Every line from the one containing "31 Agustus 2026 (22, 1031)" down to the last line of the listing below should be restated exactly, and nothing else.
——————
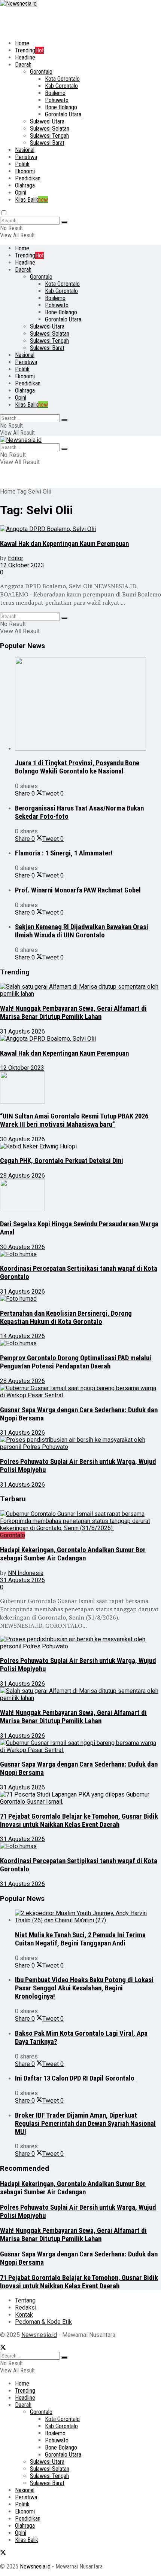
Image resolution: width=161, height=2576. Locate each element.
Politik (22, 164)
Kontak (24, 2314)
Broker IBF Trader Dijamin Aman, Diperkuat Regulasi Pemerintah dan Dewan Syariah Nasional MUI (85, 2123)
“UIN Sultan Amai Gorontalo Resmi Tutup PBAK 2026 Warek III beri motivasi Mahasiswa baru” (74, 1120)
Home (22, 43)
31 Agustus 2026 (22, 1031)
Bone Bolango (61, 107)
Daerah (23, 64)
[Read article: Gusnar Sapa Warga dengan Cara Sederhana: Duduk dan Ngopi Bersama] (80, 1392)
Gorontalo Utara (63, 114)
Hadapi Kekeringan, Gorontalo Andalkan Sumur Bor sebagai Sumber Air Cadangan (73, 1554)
——————
Result of the task:
31 Agustus 2026 (22, 1031)
Bone Bolango (61, 107)
Daerah (23, 64)
[Read article: Gusnar Sapa Warga dengan Cara Sederhana: Duduk dan Ngopi Bersama] (80, 1392)
Gorontalo Utara (63, 114)
Hadapi Kekeringan, Gorontalo Andalkan Sumur Bor sebagai Sumber Air Cadangan (73, 1554)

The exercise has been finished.